Top of TASK MATERIAL

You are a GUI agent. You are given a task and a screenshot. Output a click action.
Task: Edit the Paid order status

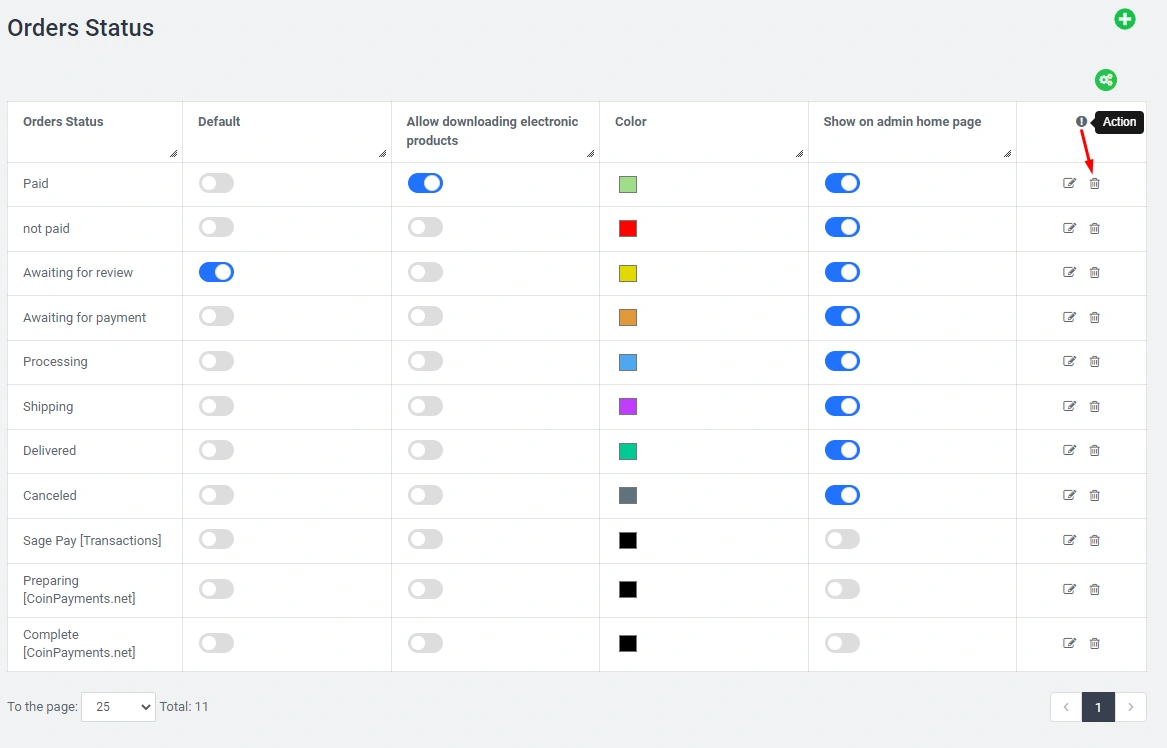point(1069,183)
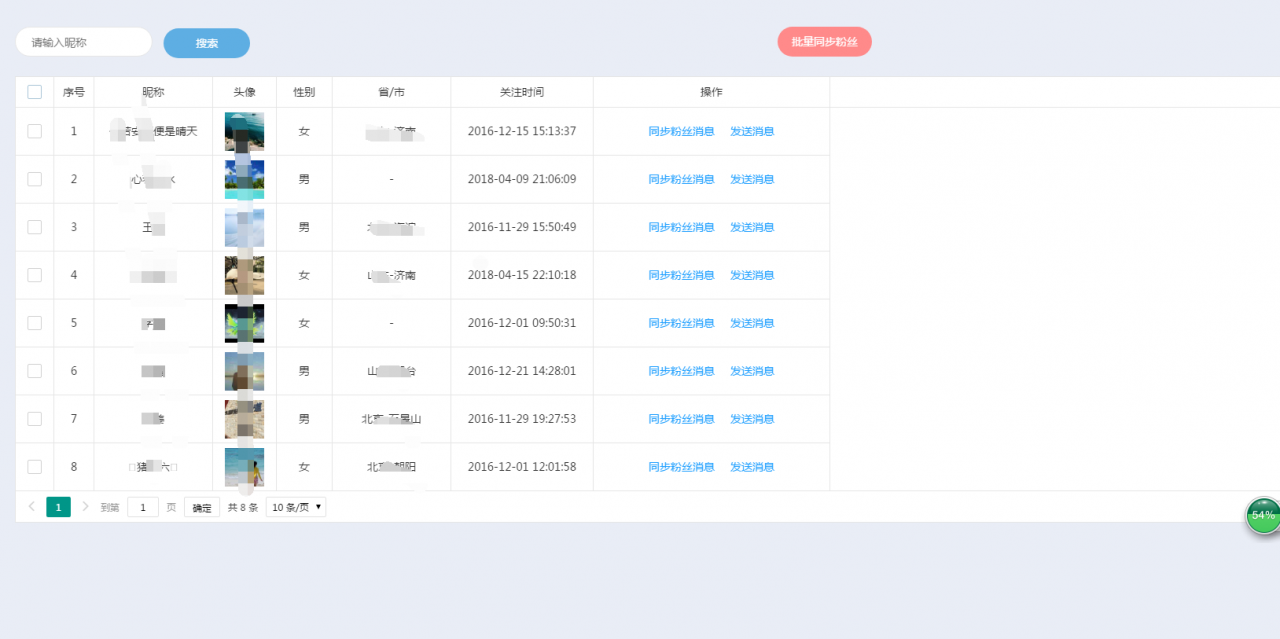Check the checkbox for row 5
The width and height of the screenshot is (1280, 639).
[x=34, y=323]
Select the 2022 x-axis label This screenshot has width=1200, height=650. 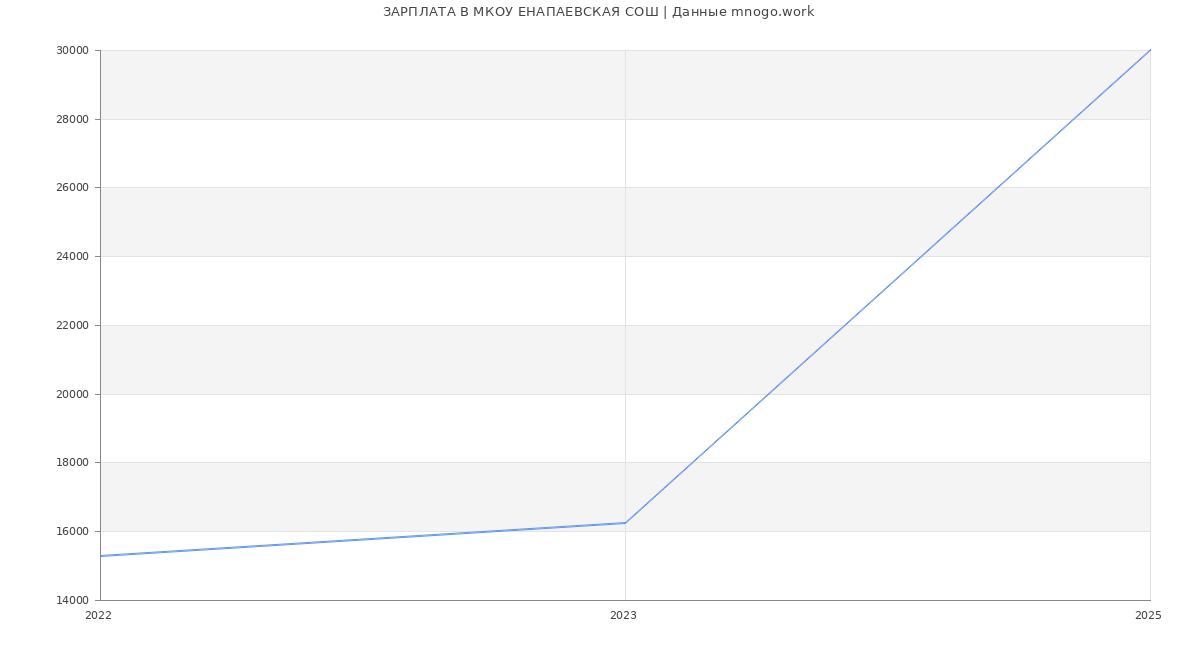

Bottom of TASK MATERIAL

== WHAT THE TASK ASKS ==
Retype the listing above exactly. Pictures are not part of the copy.

== RESULT FOR THIS TASK ==
You are a GUI agent. You are given a task and a screenshot. Output a click action.
Task: Edit the Paid order status

point(1069,183)
Check the checkbox for row 5
The width and height of the screenshot is (1280, 639).
[x=34, y=323]
Select the 2022 x-axis label This screenshot has width=1200, height=650. 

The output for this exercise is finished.